Citizenship is of course not the only determinant of how our lives will be. Indeed, in the case of Shamima Begum, her racialised identity has been far more determining. Begum was a UK citizen, but as Ash Sarkar, journalist and lecturer at the Sandberg Instituut writes: “Sajid Javid and the media at large have used Shamima Begum as a proxy for something else: a Briton who was never truly British, the criminal who is unworthy of being even tried under British law, the exception who stands outside of humanity”. The removal of her citizenship points to a renegotiation of British identity: away from a colonial understanding of hierarchical togetherness to a more explicitly racial and exclusionary white identity. This is also clearly visible in the Windrush scandal, where at least 83 people previously considered British enough have been wrongly detained and deported.
Critically, the reason why the Begum case and the Windrush scandal are scandals at all is that the victims are still somehow perceived as being connected to Britain. Not to minimise the suffering of anyone, but this hierarchy of attention is even visible in the reporting of the Windrush scandal itself. Most of the media has been focused on deportations to the West Indies, missing the suffering of people considered to be lower on the hierarchy of Britishness such as West Africans and South East Asians. The suffering of people on the lowest rungs of this unjust hierarchy, such as undocumented migrants or Yemeni civilians is often completely ignored. To come back to Shamima Begum and the question of citizenship, this case is indicative of a wider necropolitical struggle that should be seen in the context of the Windrush scandal, the so-called refugee crisis and the rise of fascism around the world.
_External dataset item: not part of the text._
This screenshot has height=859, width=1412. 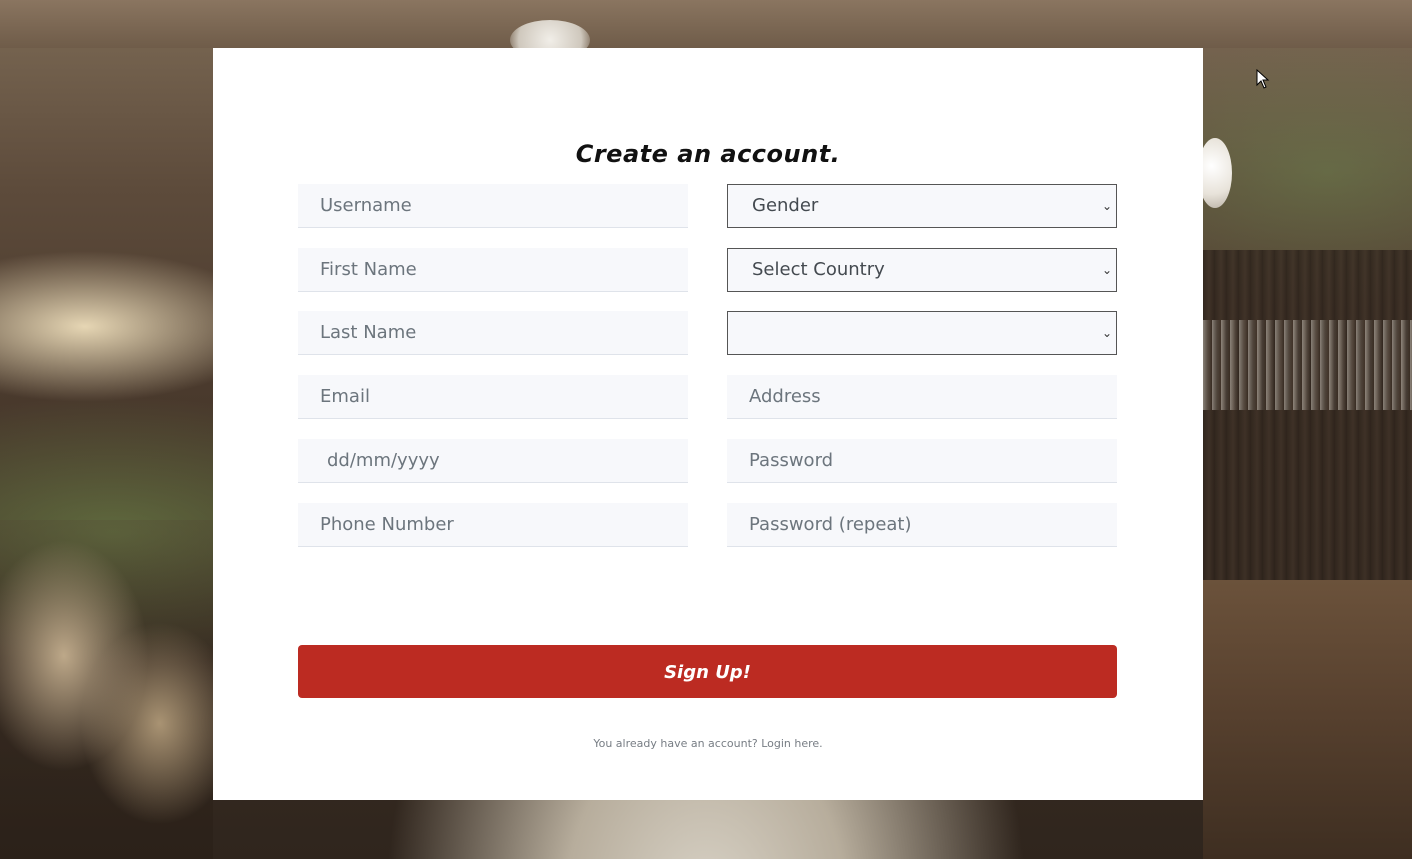 I want to click on address-input, so click(x=922, y=397).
The removal of Begum’s citizenship dangerous precedent, allowing the UK government to continue shrinking the legal definition of Britishness while sustaining the deportations of all it deems unfit and unwanted.
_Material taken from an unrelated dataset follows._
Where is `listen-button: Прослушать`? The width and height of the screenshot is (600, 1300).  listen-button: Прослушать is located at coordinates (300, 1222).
Despite its current exclusionary character, citizenship is not a concept corrupt to the core. The ideals of equality before the law, cooperation and civic participation that citizenship represents to some are not bad in themselves. Clearly, the problem with citizenship is that it is an arbitrary and exclusionary institution, the benefits and disadvantages of which are distributed unevenly across the globe. The core values of citizenship as a concept can only be realised through the dissolution of the narrow and repressive system of national citizenship and the construction of a global citizenship. A first step on this long road could be the institution of a global minimum wage, where every worker in the world would be guaranteed a certain level of compensation for their work. Such an initiative could start breaking down the barriers between countries by making labour arbitrage more difficult, and it could prove important in the building of universal citizenship. Here is another idea: let the people affected by a decision take part in the decision-making process. It would seem to me that this is a fundamental aspect of democracy, but it is violated every day in the exclusion of non-citizens. In academic jargon this concept is called “politics of presence”, but for me, it is just common democratic sense.